++++ Data for this task
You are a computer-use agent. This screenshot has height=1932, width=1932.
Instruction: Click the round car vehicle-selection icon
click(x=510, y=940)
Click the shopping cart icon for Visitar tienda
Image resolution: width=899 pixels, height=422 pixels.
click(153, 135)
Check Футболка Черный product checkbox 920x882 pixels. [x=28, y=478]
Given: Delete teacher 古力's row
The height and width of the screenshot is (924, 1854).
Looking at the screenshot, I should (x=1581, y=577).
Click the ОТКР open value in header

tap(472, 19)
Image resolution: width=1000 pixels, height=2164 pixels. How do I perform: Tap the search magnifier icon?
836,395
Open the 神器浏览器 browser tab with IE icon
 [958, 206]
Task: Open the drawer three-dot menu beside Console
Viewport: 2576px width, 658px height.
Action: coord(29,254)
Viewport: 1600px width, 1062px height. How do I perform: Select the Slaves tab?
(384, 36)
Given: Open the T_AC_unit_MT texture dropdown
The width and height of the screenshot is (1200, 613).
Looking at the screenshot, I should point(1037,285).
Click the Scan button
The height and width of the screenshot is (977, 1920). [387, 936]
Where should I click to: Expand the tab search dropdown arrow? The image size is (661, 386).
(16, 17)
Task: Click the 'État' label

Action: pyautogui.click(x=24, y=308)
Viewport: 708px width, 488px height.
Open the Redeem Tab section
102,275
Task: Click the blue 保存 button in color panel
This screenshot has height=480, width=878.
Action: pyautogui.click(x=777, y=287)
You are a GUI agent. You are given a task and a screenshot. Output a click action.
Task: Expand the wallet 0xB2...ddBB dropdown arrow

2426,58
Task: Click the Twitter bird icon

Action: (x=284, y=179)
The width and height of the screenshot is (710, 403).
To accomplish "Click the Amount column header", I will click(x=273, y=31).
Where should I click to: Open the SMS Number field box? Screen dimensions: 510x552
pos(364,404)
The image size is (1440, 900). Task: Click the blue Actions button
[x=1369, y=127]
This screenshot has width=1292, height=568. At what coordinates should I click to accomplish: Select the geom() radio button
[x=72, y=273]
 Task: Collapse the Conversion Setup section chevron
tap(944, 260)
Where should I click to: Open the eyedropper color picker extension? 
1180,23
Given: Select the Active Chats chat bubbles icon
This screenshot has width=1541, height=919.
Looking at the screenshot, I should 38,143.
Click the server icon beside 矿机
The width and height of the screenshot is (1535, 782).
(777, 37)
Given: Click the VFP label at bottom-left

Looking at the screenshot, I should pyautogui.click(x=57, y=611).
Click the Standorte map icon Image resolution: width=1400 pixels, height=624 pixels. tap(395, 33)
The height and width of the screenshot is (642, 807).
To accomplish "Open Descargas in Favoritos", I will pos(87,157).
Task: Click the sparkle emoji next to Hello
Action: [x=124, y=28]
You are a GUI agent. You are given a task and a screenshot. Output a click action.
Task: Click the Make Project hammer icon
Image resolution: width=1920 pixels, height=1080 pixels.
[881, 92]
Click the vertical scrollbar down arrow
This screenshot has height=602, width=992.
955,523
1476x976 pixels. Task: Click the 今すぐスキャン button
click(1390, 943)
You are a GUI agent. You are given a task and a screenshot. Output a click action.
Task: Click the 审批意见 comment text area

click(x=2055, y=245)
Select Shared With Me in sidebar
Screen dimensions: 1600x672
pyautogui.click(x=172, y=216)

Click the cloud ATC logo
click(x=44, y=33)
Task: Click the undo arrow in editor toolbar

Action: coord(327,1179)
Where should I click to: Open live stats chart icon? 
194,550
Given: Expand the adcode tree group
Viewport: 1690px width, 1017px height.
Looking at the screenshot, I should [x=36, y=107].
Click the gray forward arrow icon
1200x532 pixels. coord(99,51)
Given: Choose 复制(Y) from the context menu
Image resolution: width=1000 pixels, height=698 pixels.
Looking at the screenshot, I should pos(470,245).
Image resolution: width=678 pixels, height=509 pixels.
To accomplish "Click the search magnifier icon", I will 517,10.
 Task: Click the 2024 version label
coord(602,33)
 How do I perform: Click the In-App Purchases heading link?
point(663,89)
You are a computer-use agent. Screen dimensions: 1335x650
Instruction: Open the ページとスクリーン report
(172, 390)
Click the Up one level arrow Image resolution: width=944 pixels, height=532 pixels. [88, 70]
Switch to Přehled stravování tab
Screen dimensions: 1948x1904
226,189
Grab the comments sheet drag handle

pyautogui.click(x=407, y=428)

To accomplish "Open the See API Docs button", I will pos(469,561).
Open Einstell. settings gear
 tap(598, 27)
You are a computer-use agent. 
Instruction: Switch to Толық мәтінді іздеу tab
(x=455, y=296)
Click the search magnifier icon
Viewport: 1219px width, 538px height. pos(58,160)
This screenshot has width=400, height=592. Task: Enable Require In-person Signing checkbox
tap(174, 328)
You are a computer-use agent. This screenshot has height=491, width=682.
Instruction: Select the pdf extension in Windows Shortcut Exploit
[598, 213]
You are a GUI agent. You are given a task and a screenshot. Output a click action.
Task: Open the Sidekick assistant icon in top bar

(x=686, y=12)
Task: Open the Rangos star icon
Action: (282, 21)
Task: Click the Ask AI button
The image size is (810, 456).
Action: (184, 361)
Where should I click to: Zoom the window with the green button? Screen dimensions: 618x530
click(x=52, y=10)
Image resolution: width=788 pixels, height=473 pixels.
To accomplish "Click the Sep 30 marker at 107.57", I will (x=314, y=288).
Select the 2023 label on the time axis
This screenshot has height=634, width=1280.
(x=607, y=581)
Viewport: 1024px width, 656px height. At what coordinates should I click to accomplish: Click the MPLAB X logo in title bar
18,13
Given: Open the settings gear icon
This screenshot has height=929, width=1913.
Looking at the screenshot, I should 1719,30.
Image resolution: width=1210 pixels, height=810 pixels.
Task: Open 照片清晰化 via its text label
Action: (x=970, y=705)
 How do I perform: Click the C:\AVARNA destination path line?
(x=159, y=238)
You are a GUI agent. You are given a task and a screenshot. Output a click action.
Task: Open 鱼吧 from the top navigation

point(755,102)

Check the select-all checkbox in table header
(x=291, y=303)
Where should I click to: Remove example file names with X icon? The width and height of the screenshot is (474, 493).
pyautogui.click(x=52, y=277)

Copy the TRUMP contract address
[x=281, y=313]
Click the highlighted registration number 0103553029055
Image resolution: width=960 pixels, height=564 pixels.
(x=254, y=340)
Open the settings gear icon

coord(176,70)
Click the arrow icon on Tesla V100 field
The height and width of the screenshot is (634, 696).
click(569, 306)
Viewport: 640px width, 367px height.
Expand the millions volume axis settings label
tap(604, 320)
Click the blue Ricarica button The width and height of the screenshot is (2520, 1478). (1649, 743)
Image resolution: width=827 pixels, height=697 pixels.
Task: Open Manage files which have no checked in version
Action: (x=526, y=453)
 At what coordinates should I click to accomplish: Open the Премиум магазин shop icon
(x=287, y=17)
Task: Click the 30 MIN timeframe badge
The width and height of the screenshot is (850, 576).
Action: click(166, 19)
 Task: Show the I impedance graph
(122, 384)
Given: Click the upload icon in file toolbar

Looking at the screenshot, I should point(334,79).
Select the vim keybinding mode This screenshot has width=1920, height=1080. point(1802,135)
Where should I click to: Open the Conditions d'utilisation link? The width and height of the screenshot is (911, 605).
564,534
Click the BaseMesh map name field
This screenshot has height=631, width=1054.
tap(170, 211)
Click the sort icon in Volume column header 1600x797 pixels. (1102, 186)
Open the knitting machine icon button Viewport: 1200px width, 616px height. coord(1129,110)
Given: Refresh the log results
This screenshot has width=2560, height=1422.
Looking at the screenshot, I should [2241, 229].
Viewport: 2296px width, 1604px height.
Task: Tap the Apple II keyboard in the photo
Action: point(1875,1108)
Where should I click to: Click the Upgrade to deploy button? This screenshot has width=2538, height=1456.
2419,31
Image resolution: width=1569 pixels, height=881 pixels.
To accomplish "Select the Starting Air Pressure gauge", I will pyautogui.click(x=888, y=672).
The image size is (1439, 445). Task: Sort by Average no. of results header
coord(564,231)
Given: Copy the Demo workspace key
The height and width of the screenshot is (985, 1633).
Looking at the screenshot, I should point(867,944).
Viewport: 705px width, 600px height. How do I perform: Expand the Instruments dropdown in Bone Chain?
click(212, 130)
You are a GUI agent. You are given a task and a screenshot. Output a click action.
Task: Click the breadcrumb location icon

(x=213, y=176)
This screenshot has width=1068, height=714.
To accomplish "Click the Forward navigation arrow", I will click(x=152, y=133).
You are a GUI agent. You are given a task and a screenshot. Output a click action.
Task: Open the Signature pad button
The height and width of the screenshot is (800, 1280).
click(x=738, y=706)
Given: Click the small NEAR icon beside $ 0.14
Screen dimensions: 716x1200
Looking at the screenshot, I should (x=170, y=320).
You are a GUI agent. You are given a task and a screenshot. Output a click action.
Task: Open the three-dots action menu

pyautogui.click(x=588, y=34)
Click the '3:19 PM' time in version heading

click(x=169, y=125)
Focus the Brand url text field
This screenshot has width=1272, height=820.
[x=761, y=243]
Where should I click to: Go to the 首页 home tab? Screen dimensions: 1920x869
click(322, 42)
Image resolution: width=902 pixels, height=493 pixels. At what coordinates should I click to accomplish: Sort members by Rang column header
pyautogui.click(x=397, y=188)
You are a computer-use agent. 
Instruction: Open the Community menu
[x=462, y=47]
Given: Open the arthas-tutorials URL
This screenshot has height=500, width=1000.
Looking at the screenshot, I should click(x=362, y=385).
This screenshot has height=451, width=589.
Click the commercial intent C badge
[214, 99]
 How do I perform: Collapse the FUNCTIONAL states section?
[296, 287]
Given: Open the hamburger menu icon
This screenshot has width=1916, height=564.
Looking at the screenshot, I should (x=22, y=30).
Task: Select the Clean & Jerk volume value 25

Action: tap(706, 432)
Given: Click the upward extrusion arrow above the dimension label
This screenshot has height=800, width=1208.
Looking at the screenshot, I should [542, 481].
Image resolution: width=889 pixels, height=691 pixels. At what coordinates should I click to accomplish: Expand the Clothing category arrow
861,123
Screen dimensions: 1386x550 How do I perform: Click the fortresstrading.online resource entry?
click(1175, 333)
++++++++
■ **What needs to be done**: Extract the records verbatim, starting with the line containing "Task: Click the Ask AI button" and continuing through the line containing "(x=607, y=581)".

■ **Task answer**:
Task: Click the Ask AI button
The image size is (810, 456).
Action: (184, 361)
Where should I click to: Zoom the window with the green button? Screen dimensions: 618x530
click(x=52, y=10)
Image resolution: width=788 pixels, height=473 pixels.
To accomplish "Click the Sep 30 marker at 107.57", I will (x=314, y=288).
Select the 2023 label on the time axis
This screenshot has height=634, width=1280.
(x=607, y=581)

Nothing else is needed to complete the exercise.